- [DATA SUPPLIED]
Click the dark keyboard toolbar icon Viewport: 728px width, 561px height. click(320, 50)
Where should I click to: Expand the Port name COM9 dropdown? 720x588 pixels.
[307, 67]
* * *
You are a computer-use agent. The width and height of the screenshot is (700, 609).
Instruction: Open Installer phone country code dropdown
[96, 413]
...
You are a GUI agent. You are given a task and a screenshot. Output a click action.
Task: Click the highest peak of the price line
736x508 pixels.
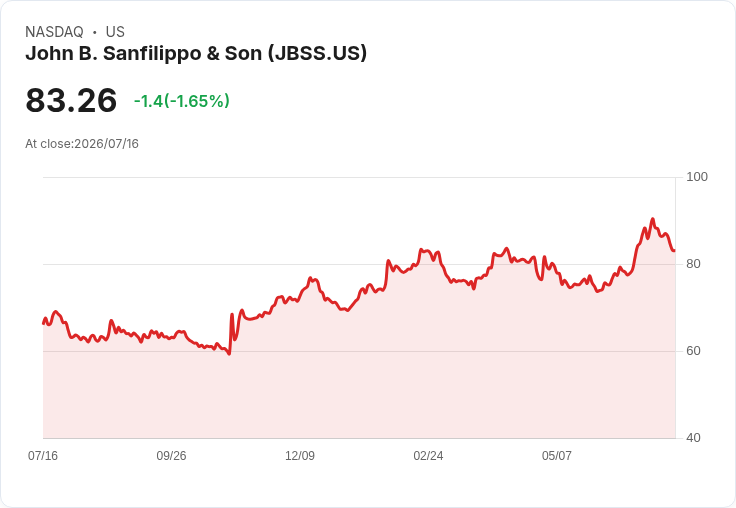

- [WHAT YOU ARE ASKED TO DO] From the entries above, write out only the lines starting at the line that holds "Task: Click the" and ending at the line that holds "736x508 pixels.", keeping both and matching them exactly.

- [RESULT OF THE EXERCISE]
Task: Click the highest peak of the price line
736x508 pixels.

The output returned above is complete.